■ **TASK BRIEF**
Go to the line holding "Task: Dislike the" in the data below. Return it and each line after it through the last, exactly, and skip the pictures.

■ **GIVEN RECORDS**
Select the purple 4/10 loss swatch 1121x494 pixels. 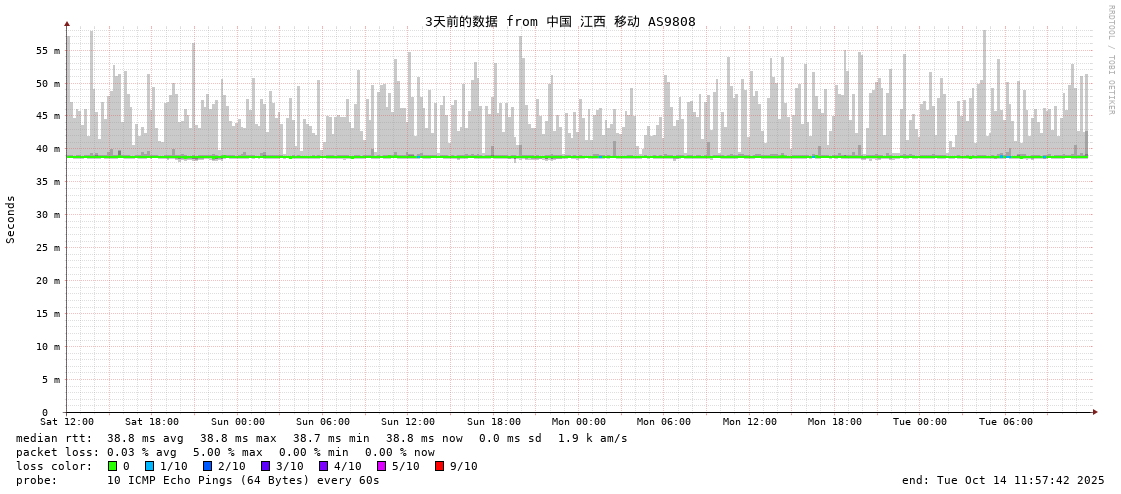coord(324,466)
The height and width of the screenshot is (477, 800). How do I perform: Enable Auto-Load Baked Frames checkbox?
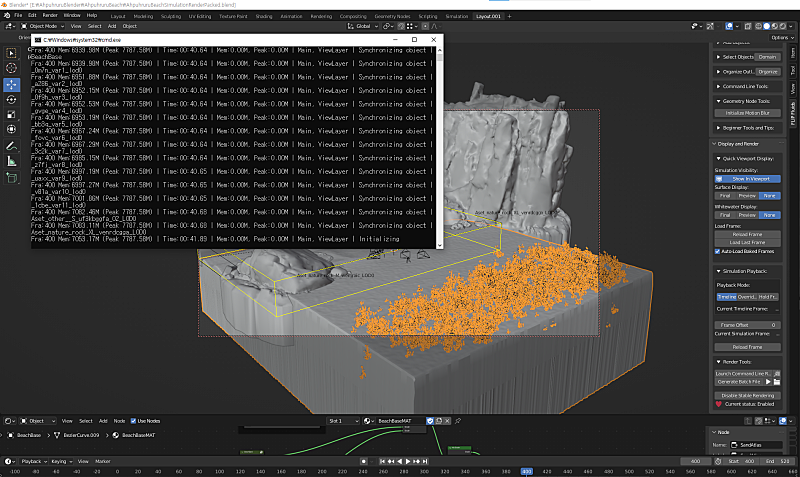pyautogui.click(x=717, y=251)
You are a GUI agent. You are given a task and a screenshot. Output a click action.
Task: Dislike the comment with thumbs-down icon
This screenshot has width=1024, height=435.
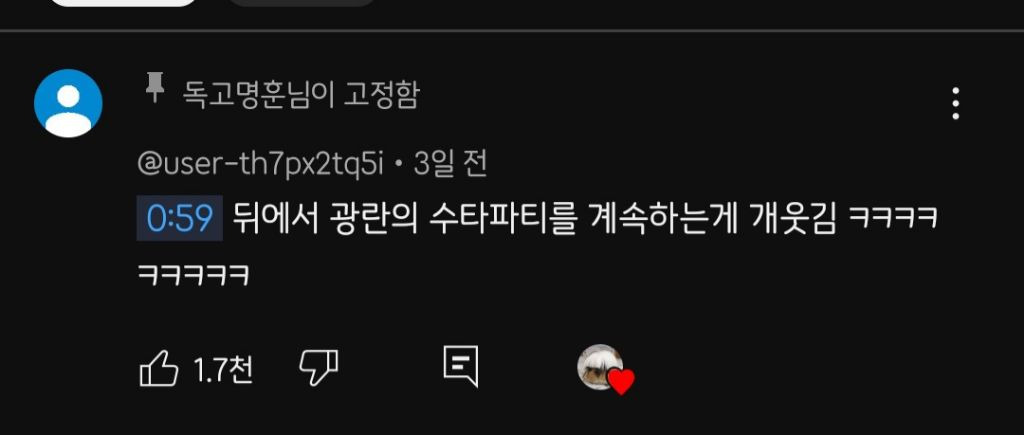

■ **RESULT OF THE TASK**
Task: Dislike the comment with thumbs-down icon
This screenshot has width=1024, height=435.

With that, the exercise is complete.